Soon enough, Cowser will be joined by his BFF Jordan Westburg, who is finishing up a rehab assignment at Triple-A and will likely join the O’s at some point on this west coast trip. Westburg, too, will inject some life into the lineup, assuming he hits more like the 2024 version of himself than the April 2025 edition. And Ramón Laureano, who’s been an early-season surprise, could also be back from injury not too long from now, perhaps allowing the Orioles to send the struggling Heston Kjerstad back to the minors to rework his swing.
The team is still far from full strength. Cedric Mullins and Ryan Mountcastle recently landed on the IL, and nearly an entire rotation’s worth of pitchers remains on the shelf. The Orioles’ injury problems are never going to disappear entirely. But if they can gradually bring back some of their key players while shipping out some of the flotsam and jetsam, they should be able to continue their recent ascent into competence.
Links
There’s no sigh of relief for Orioles after Corbin Burnes injury – The Baltimore Banner
Kyle Goon rightly rejects the idea that the Orioles should derive any schadenfreude from Corbin Burnes’s elbow injury. It’s not as if the Orioles’ Burnes-less offseason moves worked out in any respect.
Orioles’ Jackson Holliday has found a niche batting leadoff – The Baltimore Sun
Somewhat overlooked by the overall crappiness of the 2025 Orioles is that Jackson Holliday is finally looking like the player that O’s fans thought he’d be last year.
Scouting Aidan Miller, Max Anderson, Jett Williams, Enrique Bradfield Jr. and more – The Athletic
Keith Law has thoughts on a couple of Orioles prospects he scouted at a recent Baysox game. I must say I had no idea that Levi Wells can hit 102 mph, though Law still doesn’t seem overly impressed. Tough crowd!
Mabry happy for chance to coach his hometown Orioles (Cowser reinstated) – School of Roch
New Orioles coach John Mabry drops a Wild Bill Hagy reference in his first interview. I like this guy already.
Orioles birthdays and history
Is today your birthday? Happy birthday! And happy 31st birthday to Ramón Urías, who’s now in his sixth year with the Orioles and has quietly turned into a mainstay in the lineup.
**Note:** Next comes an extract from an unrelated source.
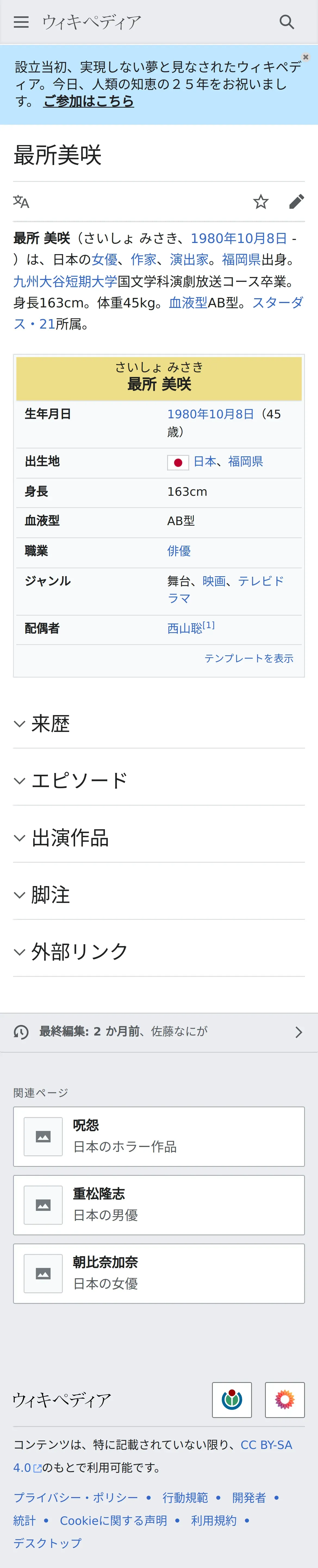
Task: Dismiss the anniversary banner with the X
Action: (x=306, y=57)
Urías has a solid 108 OPS+ in his career and won a Gold Glove at third base in 2022. Sharing Urías’s exact birthday — June 3, 1994 — is left-hander Brandon Waddell, who pitched one game for the Orioles in 2021.
Other ex-Orioles with birthdays today are catchers Robert Machado (52) and Izzy Molina (54), infielder Aaron Ledesma (54), and first baseman and Orioles Hall of Famer Jim Gentile, who turns 91 years young.
On this date in 2019, with the first pick of the amateur draft, the Orioles selected catcher Adley Rutschman from Oregon State. It was a slam-dunk move at the time, as Rutschman was the consensus #1 draft prospect, and the decision seemed to pay immediate dividends when Adley rocketed through the minors and led the Orioles’ renaissance in 2022. Currently, though, Rutschman’s bat has been AWOL for nearly a year now, and his defense has slipped too, while Bobby Witt Jr. — who went at #2 overall to the Royals — has emerged as a superstar. Welp.
Random Orioles game of the day
On June 3, 1980, the Orioles were shut out by the Brewers, 3-0, at Memorial Stadium. Each starting pitcher went the distance, as the Orioles’ Sammy Stewart gave up just three runs but was the hard-luck loser. Right-hander and Baltimore native Moose Haas tossed the shutout for the Brewers, allowing just five hits, all singles.